[Start of Attachment]

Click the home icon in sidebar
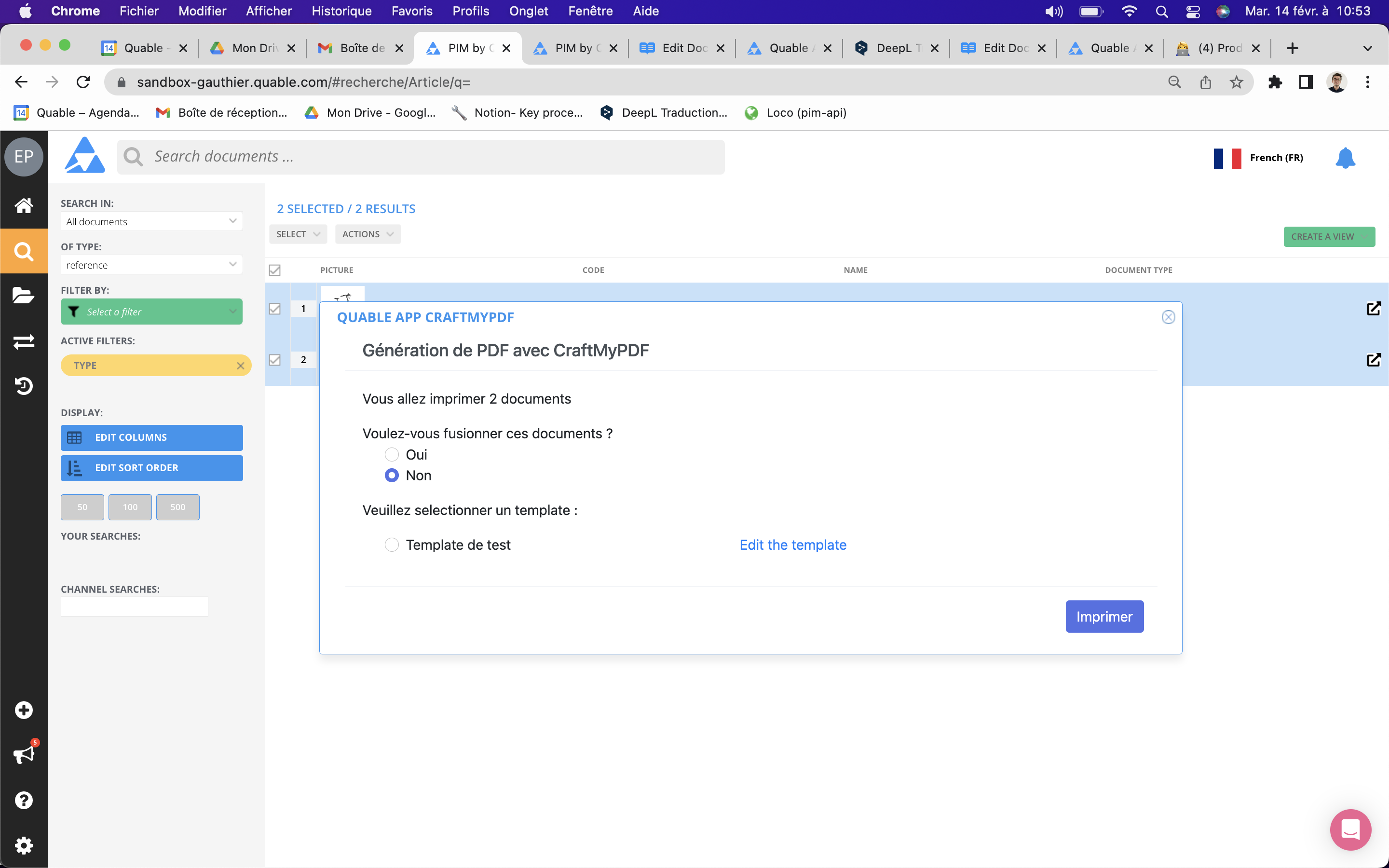The image size is (1389, 868). pos(24,205)
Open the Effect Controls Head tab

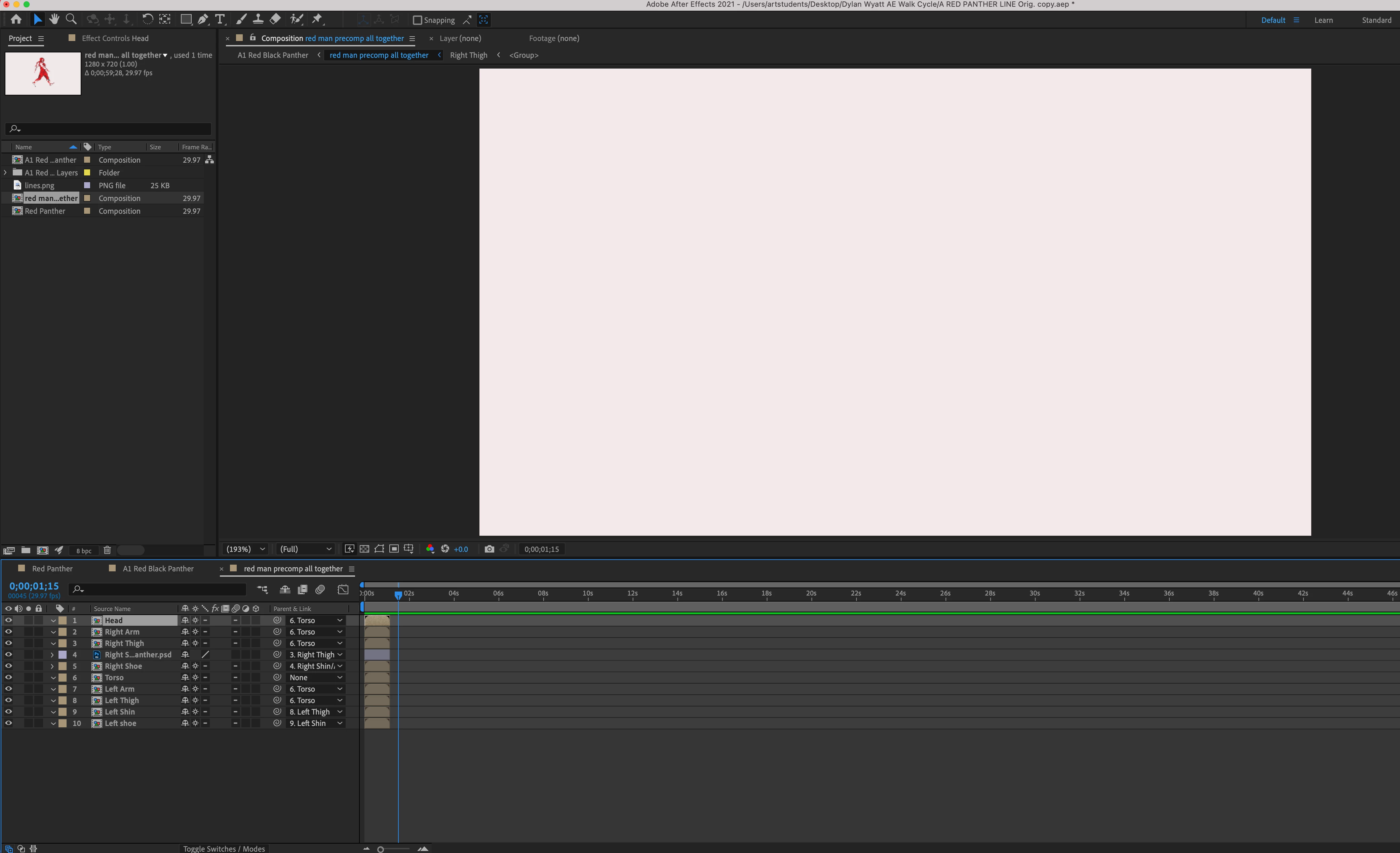point(115,38)
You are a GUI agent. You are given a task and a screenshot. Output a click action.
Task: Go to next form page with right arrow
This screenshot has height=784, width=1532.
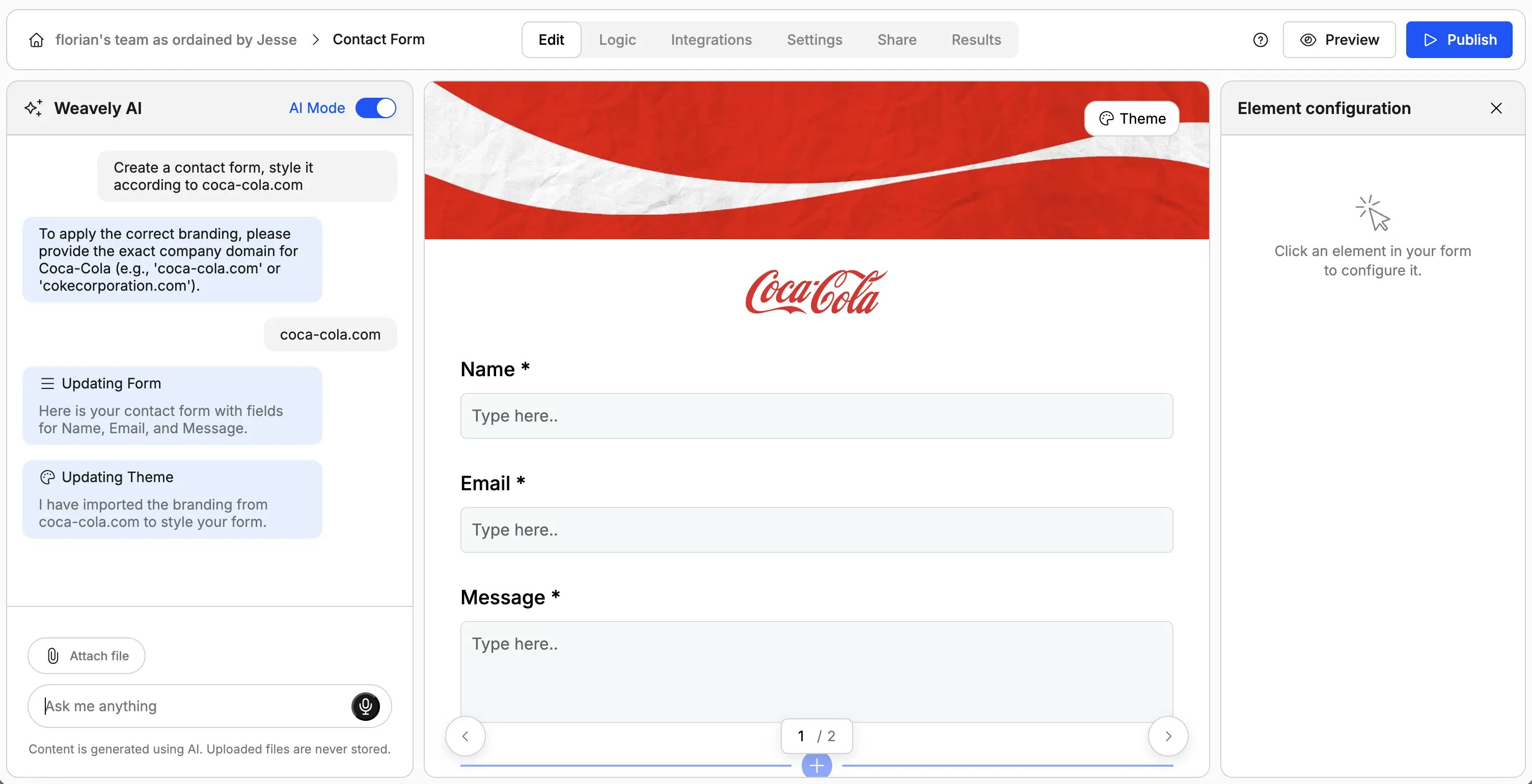pyautogui.click(x=1167, y=736)
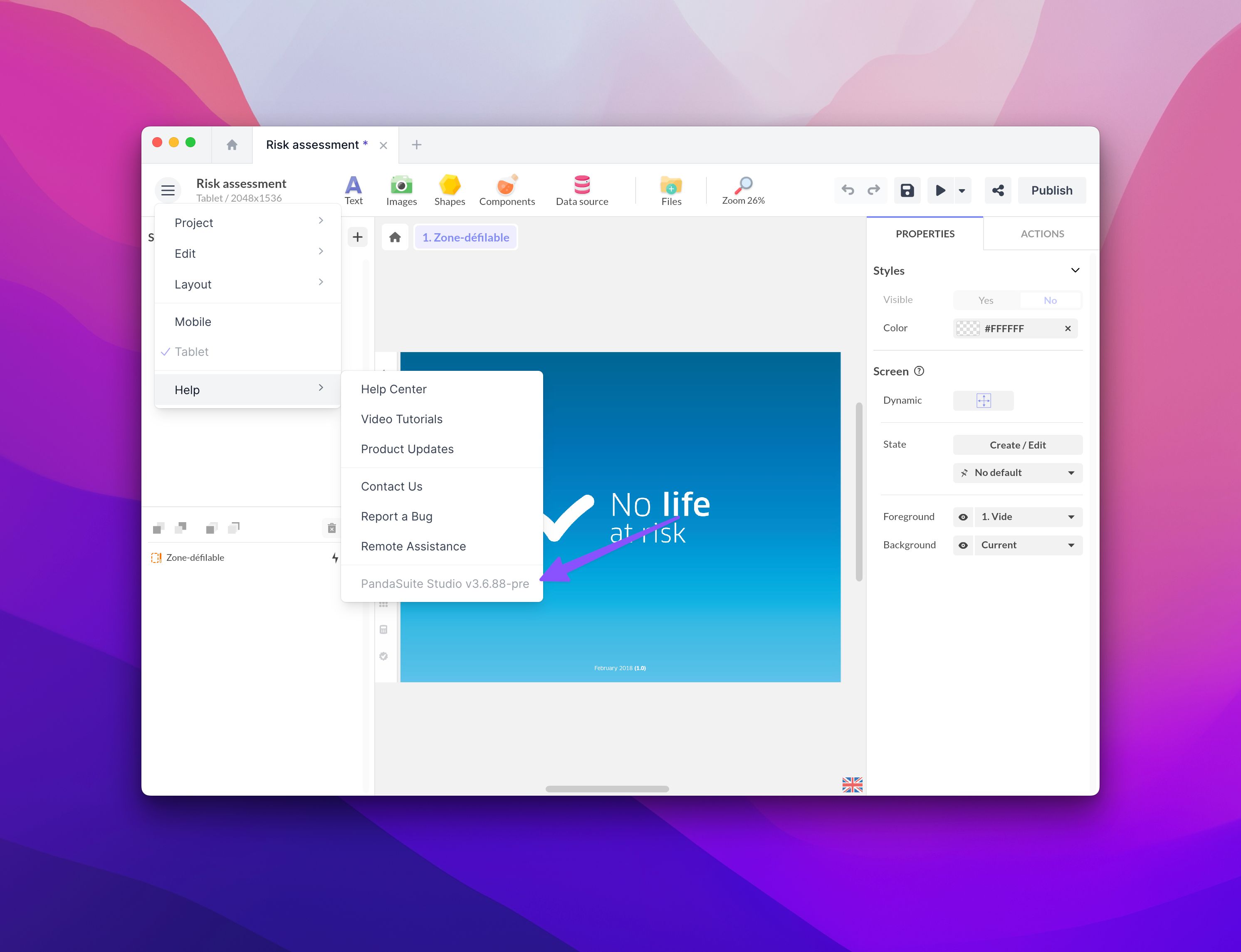Click the #FFFFFF color swatch

point(967,329)
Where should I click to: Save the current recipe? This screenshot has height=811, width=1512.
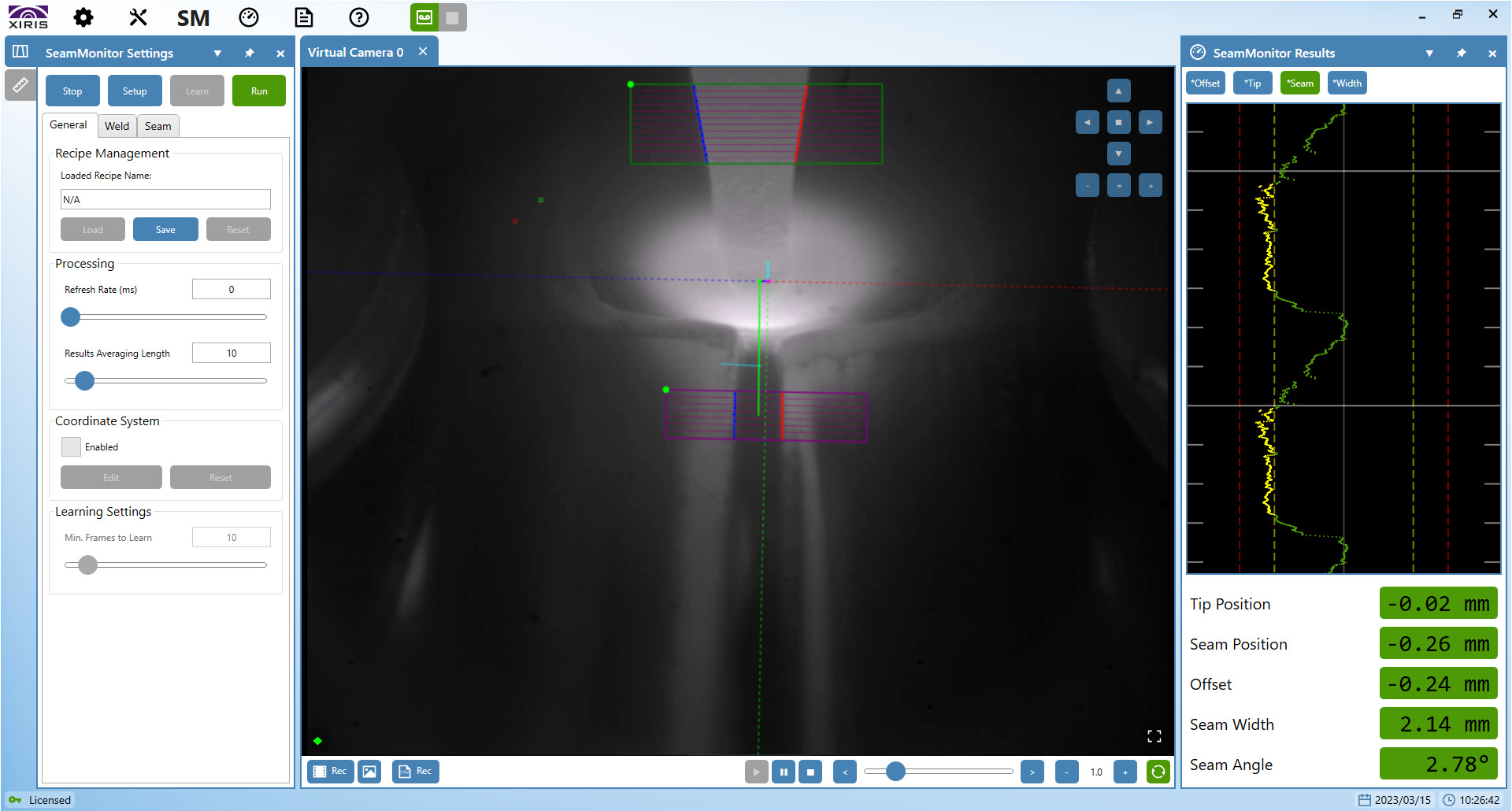(x=165, y=229)
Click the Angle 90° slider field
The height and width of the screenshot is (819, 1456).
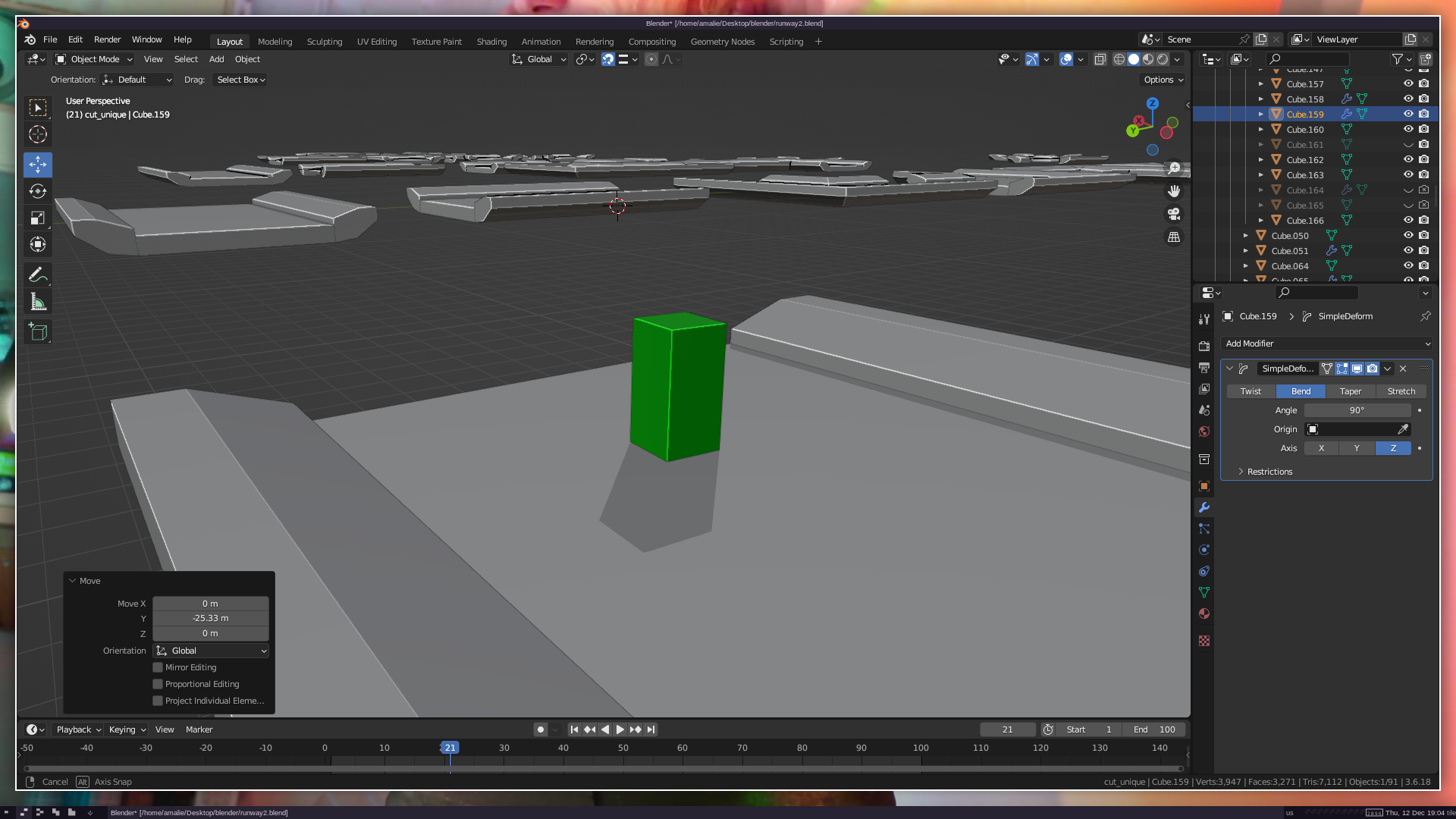point(1357,410)
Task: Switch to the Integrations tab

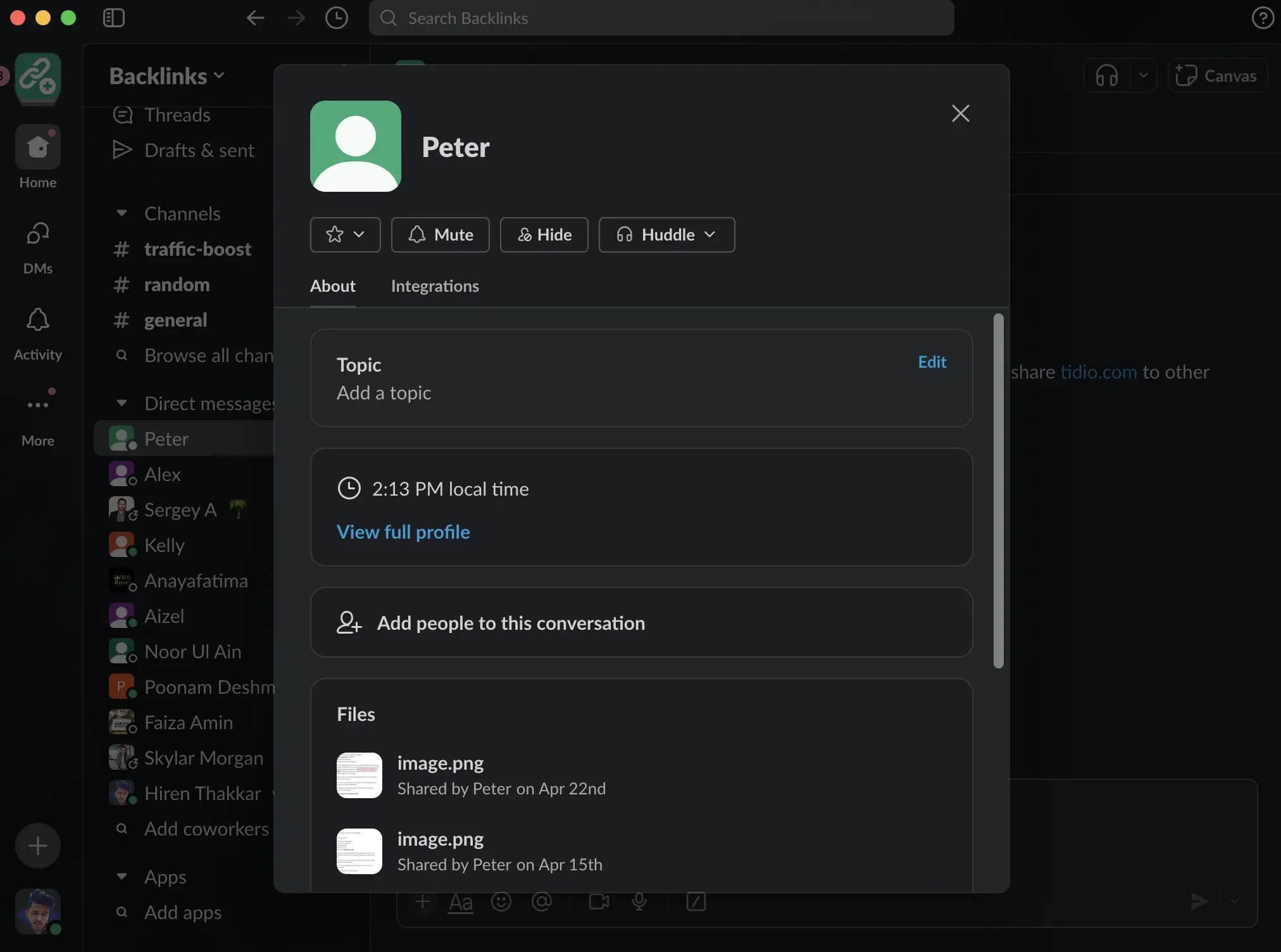Action: (435, 286)
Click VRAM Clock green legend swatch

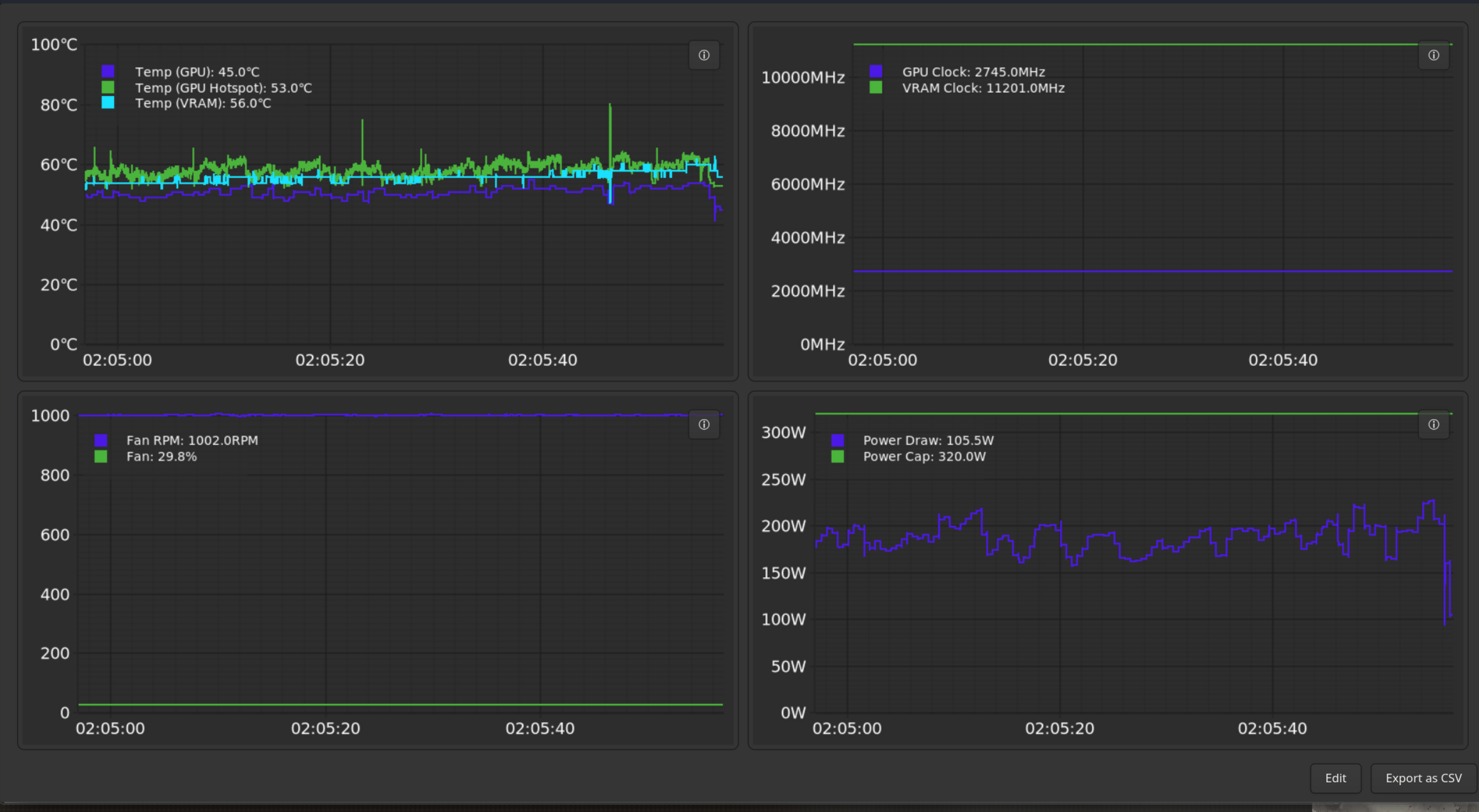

[End of Attachment]

#### Requirement:
Beginning with the line in which "The height and" appears, repeat exactly each line down to the close of the material, leaving every picture out.

#### Output of the task:
The height and width of the screenshot is (819, 1456).
point(1357,410)
Task: Switch to the Integrations tab

Action: (435, 286)
Click VRAM Clock green legend swatch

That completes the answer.